__TASK DESCRIPTION__:
Once you find the line with "Click the ID card icon above O stronie" in the listing below, set down exactly every line from it through the line with "The image size is (269, 295).", but no pictures.

__ENTRIES PROVIDED__:
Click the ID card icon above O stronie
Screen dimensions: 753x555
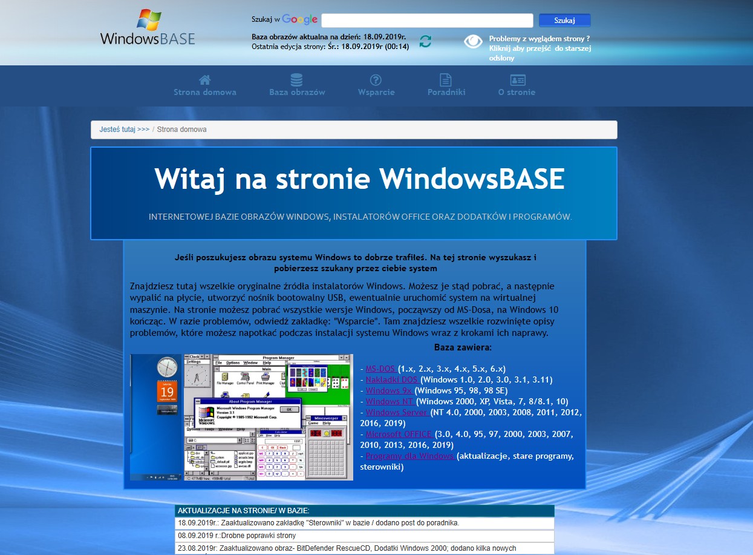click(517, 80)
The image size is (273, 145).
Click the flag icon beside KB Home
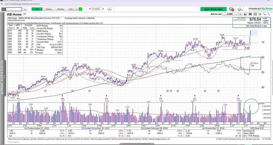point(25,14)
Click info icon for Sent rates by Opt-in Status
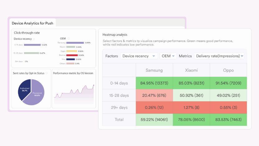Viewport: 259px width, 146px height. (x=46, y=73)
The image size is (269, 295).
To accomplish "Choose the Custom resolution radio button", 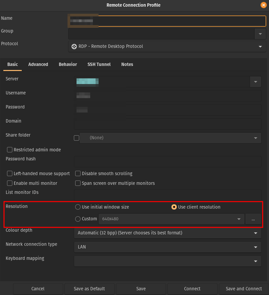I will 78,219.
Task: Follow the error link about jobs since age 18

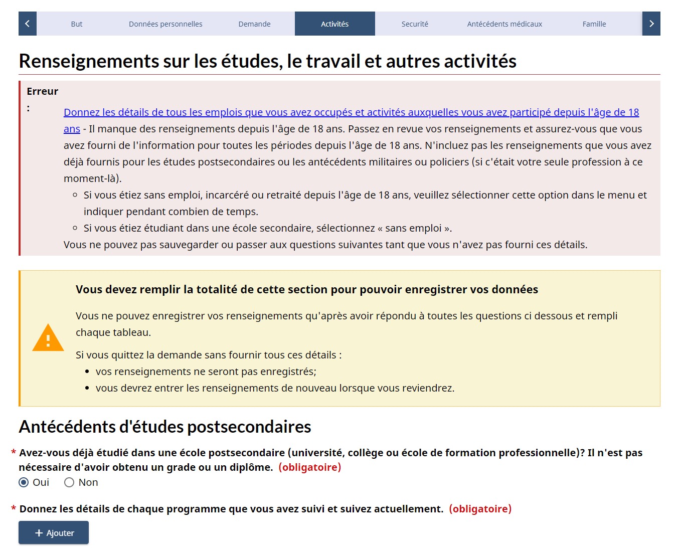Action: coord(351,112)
--
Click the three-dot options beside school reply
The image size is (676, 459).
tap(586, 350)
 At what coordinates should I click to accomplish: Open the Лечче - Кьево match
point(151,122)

__TASK RESPONSE__:
Click the ID card icon above O stronie
Screen dimensions: 753x555
click(517, 80)
The image size is (273, 145).
Click the flag icon beside KB Home
point(25,14)
Click info icon for Sent rates by Opt-in Status
Viewport: 259px width, 146px height. (x=46, y=73)
The image size is (269, 295).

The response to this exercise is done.